- _Goal_
Pull out each line below that contains the string "thumbnail". Case counts.

Some records
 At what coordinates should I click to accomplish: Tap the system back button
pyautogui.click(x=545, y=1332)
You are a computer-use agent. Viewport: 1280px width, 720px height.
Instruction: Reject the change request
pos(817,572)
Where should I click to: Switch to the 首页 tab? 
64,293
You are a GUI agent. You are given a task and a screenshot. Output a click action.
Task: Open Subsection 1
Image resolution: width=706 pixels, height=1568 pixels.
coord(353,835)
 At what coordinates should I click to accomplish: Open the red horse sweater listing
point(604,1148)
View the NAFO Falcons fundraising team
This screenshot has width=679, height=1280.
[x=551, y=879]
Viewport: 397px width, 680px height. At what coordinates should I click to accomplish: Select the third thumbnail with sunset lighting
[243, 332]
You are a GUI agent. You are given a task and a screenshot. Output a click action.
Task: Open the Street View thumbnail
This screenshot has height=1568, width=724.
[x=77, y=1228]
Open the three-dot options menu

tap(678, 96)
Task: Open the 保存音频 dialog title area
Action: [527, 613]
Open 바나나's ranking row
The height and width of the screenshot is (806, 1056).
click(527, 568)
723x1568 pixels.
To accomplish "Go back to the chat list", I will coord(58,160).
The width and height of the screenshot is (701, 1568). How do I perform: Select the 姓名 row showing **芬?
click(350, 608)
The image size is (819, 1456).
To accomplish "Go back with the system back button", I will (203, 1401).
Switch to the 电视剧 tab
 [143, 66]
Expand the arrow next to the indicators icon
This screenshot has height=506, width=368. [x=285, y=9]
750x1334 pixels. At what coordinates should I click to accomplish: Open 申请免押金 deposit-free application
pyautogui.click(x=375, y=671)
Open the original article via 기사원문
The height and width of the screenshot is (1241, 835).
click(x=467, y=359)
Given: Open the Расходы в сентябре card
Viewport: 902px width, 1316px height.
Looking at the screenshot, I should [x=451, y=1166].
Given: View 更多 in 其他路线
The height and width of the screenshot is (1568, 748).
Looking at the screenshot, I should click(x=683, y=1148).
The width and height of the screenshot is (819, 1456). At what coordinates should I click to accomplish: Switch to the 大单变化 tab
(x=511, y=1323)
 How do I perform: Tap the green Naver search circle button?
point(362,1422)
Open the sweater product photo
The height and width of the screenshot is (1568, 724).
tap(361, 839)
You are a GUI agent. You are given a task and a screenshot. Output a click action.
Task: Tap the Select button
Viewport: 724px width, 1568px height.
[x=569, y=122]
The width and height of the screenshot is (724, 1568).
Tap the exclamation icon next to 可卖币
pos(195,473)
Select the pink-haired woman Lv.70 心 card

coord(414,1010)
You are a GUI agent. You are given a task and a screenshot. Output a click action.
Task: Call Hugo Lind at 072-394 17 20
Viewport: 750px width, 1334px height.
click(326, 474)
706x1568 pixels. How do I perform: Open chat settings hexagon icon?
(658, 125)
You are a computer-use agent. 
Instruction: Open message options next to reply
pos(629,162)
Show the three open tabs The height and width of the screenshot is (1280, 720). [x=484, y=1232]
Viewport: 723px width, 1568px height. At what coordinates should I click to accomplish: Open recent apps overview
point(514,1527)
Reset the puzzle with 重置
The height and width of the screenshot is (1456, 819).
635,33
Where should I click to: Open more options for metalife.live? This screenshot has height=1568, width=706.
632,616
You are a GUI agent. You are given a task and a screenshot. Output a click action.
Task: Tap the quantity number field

- _Task result_
Viewport: 397px width, 680px height. At what coordinates should I click to accomplish: Select the third thumbnail with sunset lighting
Task: Open the Street View thumbnail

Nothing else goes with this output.